(Pixel coordinate grounding data)
####

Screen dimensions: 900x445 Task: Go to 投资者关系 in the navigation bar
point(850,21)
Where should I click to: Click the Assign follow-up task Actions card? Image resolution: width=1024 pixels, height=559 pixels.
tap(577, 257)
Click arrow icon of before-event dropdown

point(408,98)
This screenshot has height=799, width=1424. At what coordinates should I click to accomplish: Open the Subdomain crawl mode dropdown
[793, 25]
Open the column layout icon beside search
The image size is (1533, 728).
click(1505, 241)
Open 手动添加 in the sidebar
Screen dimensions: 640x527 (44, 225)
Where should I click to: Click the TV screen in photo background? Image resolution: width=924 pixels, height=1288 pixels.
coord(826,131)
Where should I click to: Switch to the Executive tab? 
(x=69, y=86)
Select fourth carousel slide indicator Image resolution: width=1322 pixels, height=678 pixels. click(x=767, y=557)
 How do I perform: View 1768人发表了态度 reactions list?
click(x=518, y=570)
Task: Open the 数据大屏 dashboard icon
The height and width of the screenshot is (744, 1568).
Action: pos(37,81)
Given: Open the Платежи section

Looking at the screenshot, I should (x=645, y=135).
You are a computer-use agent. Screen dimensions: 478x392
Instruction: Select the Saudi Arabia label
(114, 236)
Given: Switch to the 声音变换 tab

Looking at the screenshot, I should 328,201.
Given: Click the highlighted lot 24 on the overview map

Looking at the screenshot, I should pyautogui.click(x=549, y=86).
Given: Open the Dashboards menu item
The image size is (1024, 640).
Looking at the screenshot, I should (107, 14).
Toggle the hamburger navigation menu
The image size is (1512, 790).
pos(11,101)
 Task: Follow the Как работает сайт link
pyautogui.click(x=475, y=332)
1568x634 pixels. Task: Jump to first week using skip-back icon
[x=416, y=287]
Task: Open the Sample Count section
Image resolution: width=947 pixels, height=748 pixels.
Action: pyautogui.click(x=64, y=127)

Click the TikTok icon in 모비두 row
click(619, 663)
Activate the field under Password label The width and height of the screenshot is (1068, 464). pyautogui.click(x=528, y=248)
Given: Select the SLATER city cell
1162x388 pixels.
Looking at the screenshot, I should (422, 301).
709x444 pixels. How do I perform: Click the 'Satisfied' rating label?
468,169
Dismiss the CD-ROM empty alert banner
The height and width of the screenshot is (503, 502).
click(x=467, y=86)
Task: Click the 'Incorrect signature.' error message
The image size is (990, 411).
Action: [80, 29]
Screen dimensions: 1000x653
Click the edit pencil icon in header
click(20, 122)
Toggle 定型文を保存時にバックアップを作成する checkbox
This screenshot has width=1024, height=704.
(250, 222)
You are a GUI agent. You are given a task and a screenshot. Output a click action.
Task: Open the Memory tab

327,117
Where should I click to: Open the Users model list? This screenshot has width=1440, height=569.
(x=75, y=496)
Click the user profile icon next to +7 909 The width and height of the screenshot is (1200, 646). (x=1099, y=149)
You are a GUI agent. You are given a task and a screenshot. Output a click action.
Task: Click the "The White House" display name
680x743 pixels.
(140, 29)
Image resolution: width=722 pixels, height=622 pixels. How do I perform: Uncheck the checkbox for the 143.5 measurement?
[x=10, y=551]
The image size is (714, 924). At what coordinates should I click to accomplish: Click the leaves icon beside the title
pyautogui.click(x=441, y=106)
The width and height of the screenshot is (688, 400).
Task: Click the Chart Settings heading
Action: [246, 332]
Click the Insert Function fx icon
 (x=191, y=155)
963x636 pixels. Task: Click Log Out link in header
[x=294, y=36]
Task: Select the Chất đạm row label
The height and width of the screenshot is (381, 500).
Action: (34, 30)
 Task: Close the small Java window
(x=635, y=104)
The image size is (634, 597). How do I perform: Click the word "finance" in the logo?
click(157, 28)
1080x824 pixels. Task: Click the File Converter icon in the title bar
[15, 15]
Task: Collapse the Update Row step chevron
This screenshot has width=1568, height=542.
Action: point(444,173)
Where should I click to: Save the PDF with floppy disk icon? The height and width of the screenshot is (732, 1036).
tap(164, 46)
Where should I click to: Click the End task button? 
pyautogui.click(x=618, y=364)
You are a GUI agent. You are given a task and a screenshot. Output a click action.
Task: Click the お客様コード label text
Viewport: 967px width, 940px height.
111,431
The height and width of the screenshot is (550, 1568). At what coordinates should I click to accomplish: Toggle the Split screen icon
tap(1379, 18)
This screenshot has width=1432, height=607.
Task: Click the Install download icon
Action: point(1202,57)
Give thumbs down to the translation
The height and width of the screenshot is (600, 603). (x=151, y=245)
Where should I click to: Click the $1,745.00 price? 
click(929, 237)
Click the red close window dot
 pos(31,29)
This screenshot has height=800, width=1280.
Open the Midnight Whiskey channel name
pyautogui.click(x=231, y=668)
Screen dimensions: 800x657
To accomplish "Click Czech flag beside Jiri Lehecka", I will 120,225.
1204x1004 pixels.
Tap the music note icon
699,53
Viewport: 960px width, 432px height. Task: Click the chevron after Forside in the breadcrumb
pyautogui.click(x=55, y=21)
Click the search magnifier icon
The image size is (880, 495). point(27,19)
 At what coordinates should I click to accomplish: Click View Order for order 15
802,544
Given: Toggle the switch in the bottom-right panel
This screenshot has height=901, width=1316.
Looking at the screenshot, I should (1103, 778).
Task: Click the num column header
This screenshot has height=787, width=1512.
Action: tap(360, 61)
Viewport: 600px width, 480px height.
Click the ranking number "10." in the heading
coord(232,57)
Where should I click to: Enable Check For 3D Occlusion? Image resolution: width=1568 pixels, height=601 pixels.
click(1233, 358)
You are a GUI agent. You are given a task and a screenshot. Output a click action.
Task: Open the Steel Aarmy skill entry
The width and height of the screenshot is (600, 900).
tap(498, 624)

####

# Work item
Reproduce the data shown above with every line intact.

# Task response
Screen dimensions: 900x445 Task: Go to 投资者关系 in the navigation bar
point(850,21)
Where should I click to: Click the Assign follow-up task Actions card? Image resolution: width=1024 pixels, height=559 pixels.
tap(577, 257)
Click arrow icon of before-event dropdown

point(408,98)
This screenshot has height=799, width=1424. At what coordinates should I click to accomplish: Open the Subdomain crawl mode dropdown
[793, 25]
Open the column layout icon beside search
The image size is (1533, 728).
click(1505, 241)
Open 手动添加 in the sidebar
Screen dimensions: 640x527 (44, 225)
Where should I click to: Click the TV screen in photo background? Image resolution: width=924 pixels, height=1288 pixels.
coord(826,131)
Where should I click to: Switch to the Executive tab? 
(x=69, y=86)
Select fourth carousel slide indicator Image resolution: width=1322 pixels, height=678 pixels. click(x=767, y=557)
 How do I perform: View 1768人发表了态度 reactions list?
click(x=518, y=570)
Task: Open the 数据大屏 dashboard icon
The height and width of the screenshot is (744, 1568).
Action: pos(37,81)
Given: Open the Платежи section

Looking at the screenshot, I should (x=645, y=135).
You are a computer-use agent. Screen dimensions: 478x392
Instruction: Select the Saudi Arabia label
(114, 236)
Given: Switch to the 声音变换 tab

Looking at the screenshot, I should 328,201.
Given: Click the highlighted lot 24 on the overview map

Looking at the screenshot, I should pyautogui.click(x=549, y=86).
Given: Open the Dashboards menu item
The image size is (1024, 640).
Looking at the screenshot, I should (107, 14).
Toggle the hamburger navigation menu
The image size is (1512, 790).
pos(11,101)
 Task: Follow the Как работает сайт link
pyautogui.click(x=475, y=332)
1568x634 pixels. Task: Jump to first week using skip-back icon
[x=416, y=287]
Task: Open the Sample Count section
Image resolution: width=947 pixels, height=748 pixels.
Action: pyautogui.click(x=64, y=127)

Click the TikTok icon in 모비두 row
click(619, 663)
Activate the field under Password label The width and height of the screenshot is (1068, 464). pyautogui.click(x=528, y=248)
Given: Select the SLATER city cell
1162x388 pixels.
Looking at the screenshot, I should (422, 301).
709x444 pixels. How do I perform: Click the 'Satisfied' rating label?
468,169
Dismiss the CD-ROM empty alert banner
The height and width of the screenshot is (503, 502).
click(x=467, y=86)
Task: Click the 'Incorrect signature.' error message
The image size is (990, 411).
Action: [80, 29]
Screen dimensions: 1000x653
Click the edit pencil icon in header
click(20, 122)
Toggle 定型文を保存時にバックアップを作成する checkbox
This screenshot has width=1024, height=704.
(250, 222)
You are a GUI agent. You are given a task and a screenshot. Output a click action.
Task: Open the Memory tab

327,117
Where should I click to: Open the Users model list? This screenshot has width=1440, height=569.
(x=75, y=496)
Click the user profile icon next to +7 909 The width and height of the screenshot is (1200, 646). (x=1099, y=149)
You are a GUI agent. You are given a task and a screenshot. Output a click action.
Task: Click the "The White House" display name
680x743 pixels.
(140, 29)
Image resolution: width=722 pixels, height=622 pixels. How do I perform: Uncheck the checkbox for the 143.5 measurement?
[x=10, y=551]
The image size is (714, 924). At what coordinates should I click to accomplish: Click the leaves icon beside the title
pyautogui.click(x=441, y=106)
The width and height of the screenshot is (688, 400).
Task: Click the Chart Settings heading
Action: [246, 332]
Click the Insert Function fx icon
 (x=191, y=155)
963x636 pixels. Task: Click Log Out link in header
[x=294, y=36]
Task: Select the Chất đạm row label
The height and width of the screenshot is (381, 500).
Action: (34, 30)
 Task: Close the small Java window
(x=635, y=104)
The image size is (634, 597). How do I perform: Click the word "finance" in the logo?
click(157, 28)
1080x824 pixels. Task: Click the File Converter icon in the title bar
[15, 15]
Task: Collapse the Update Row step chevron
This screenshot has width=1568, height=542.
Action: point(444,173)
Where should I click to: Save the PDF with floppy disk icon? The height and width of the screenshot is (732, 1036).
tap(164, 46)
Where should I click to: Click the End task button? 
pyautogui.click(x=618, y=364)
You are a GUI agent. You are given a task and a screenshot. Output a click action.
Task: Click the お客様コード label text
Viewport: 967px width, 940px height.
111,431
The height and width of the screenshot is (550, 1568). At what coordinates should I click to accomplish: Toggle the Split screen icon
tap(1379, 18)
This screenshot has width=1432, height=607.
Task: Click the Install download icon
Action: point(1202,57)
Give thumbs down to the translation
The height and width of the screenshot is (600, 603). (x=151, y=245)
Where should I click to: Click the $1,745.00 price? 
click(929, 237)
Click the red close window dot
 pos(31,29)
This screenshot has height=800, width=1280.
Open the Midnight Whiskey channel name
pyautogui.click(x=231, y=668)
Screen dimensions: 800x657
To accomplish "Click Czech flag beside Jiri Lehecka", I will 120,225.
1204x1004 pixels.
Tap the music note icon
699,53
Viewport: 960px width, 432px height. Task: Click the chevron after Forside in the breadcrumb
pyautogui.click(x=55, y=21)
Click the search magnifier icon
The image size is (880, 495). point(27,19)
 At what coordinates should I click to accomplish: Click View Order for order 15
802,544
Given: Toggle the switch in the bottom-right panel
This screenshot has height=901, width=1316.
Looking at the screenshot, I should (1103, 778).
Task: Click the num column header
This screenshot has height=787, width=1512.
Action: tap(360, 61)
Viewport: 600px width, 480px height.
Click the ranking number "10." in the heading
coord(232,57)
Where should I click to: Enable Check For 3D Occlusion? Image resolution: width=1568 pixels, height=601 pixels.
click(1233, 358)
You are a GUI agent. You are given a task and a screenshot. Output a click action.
Task: Open the Steel Aarmy skill entry
The width and height of the screenshot is (600, 900).
tap(498, 624)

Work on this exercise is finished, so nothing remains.